LE PETIT BLEU DE LA COTE OUEST
Arrêt de commercialisation
Il est trois heures du matin.
Georges roule à 145 Km/h sur le boulevard périphérique après avoir bu cinq verres de bourbon Four Roses.
Le fait qu'il ait tué au moins deux hommes au cours de l'année n'en n'est pas forcément la raison.
Tardi et Manchette, c'est une vieille histoire.Ils s'étaient rencontrés dans ces années 70, décennie tout à la fois exaltante et déprimante, entre espoirs fous et gueule de bois après une fête trop arrosée. Tardi et Manchette avaient raconté leur vision des années 70 dans Griffu, un roman noir, très noir, sombre et tendu comme savait l'être l'époque.
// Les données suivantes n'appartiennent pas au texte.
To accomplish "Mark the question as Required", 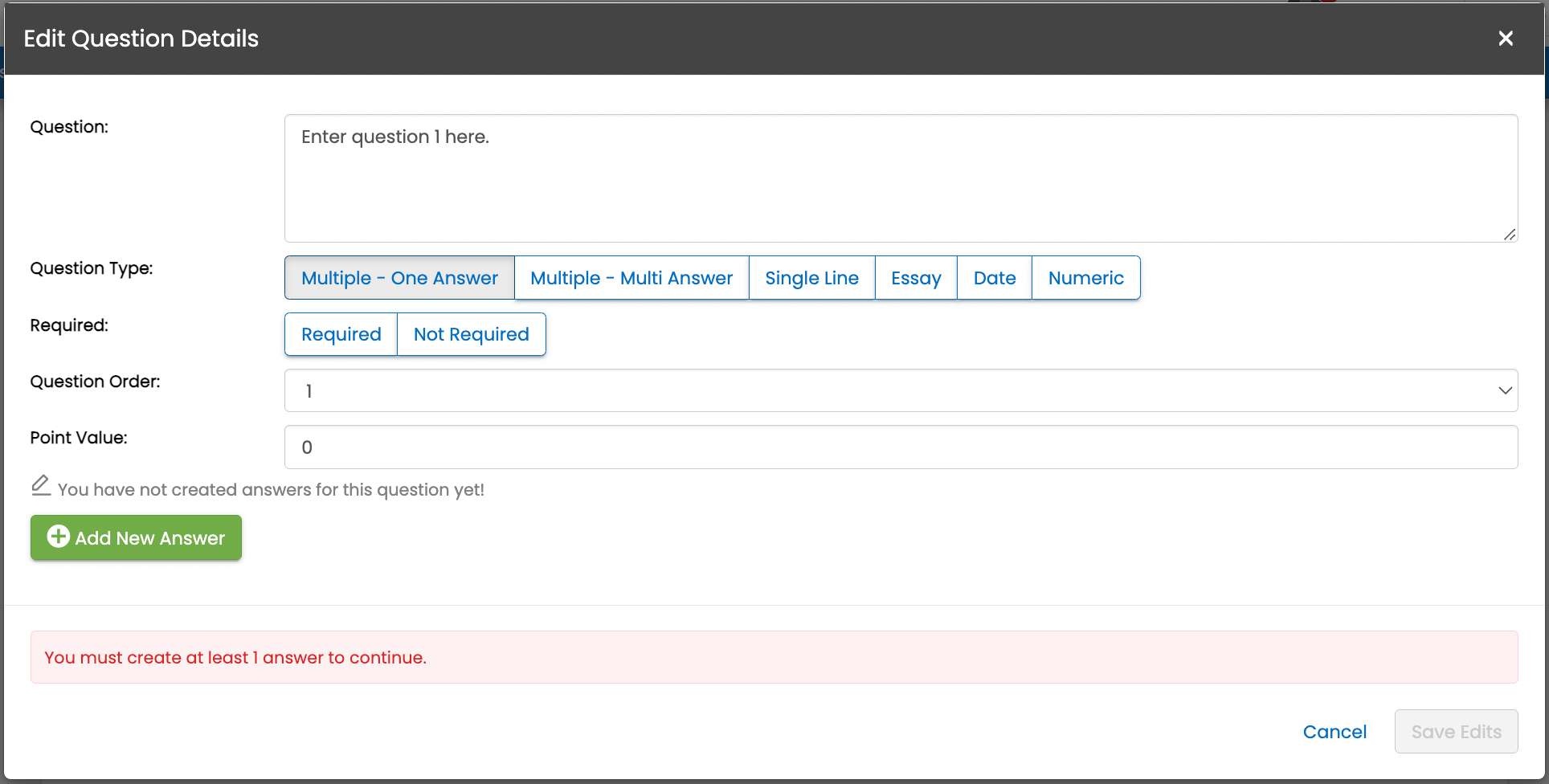I will (341, 334).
Dix ans après la disparition de Manchette, Tardi se plonge à nouveau dans l'oeuvre de l'écrivain. Premier de trois romans de Manchette que le dessinateur projette d'adapter pour les Humanoïdes Associés, Le Petit Bleu de la côte Ouest, paru en 1976, est une sorte de road-movie qui trimballe le héros du périphérique à la forêt de la Vannoise. Quoique Gerfaut n'a rien d'un héros, il se contente d'incarner une réalité sociale typique de la fin des trente glorieuses : le fameux "malaise des cadres".
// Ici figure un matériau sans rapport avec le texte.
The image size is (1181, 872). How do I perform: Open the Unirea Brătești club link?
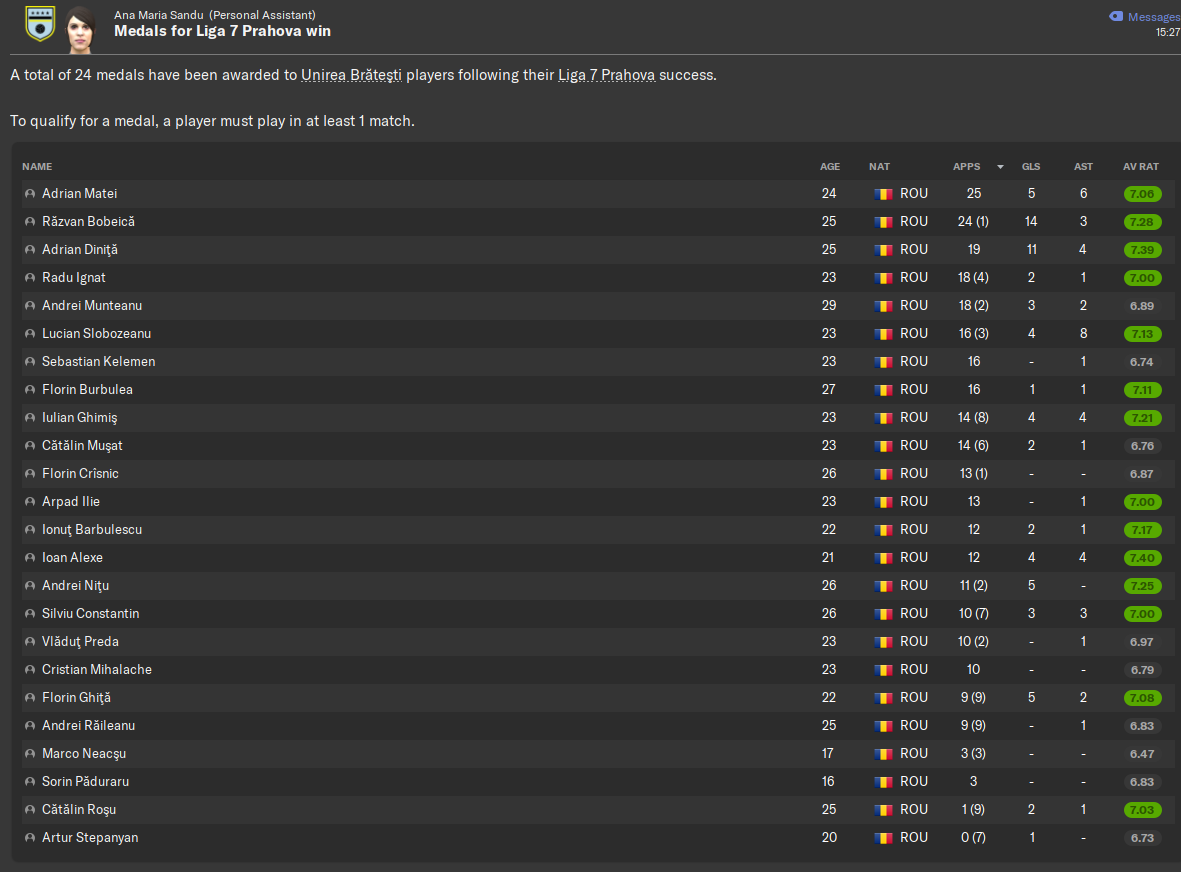[351, 75]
Avec ce Petit Bleu, Tardi fait du... Tardi, et du meilleur. Adepte d'un réalisme social rendu encore plus aigu par la sobriété de son noir et blanc, il adapte avec rigueur et fidélité le roman de Manchette. Il reprend au mot près le texte de l'écrivain, sec et tranchant comme un slogan révolutionnaire. Quand Gerfaut boit son café en lisant France-Soir, c'est tout le septennat Giscard qui défile sous les yeux du lecteur. Trente ans après, le regard de Manchette est rendu encore plus vivant par le trait de Tardi.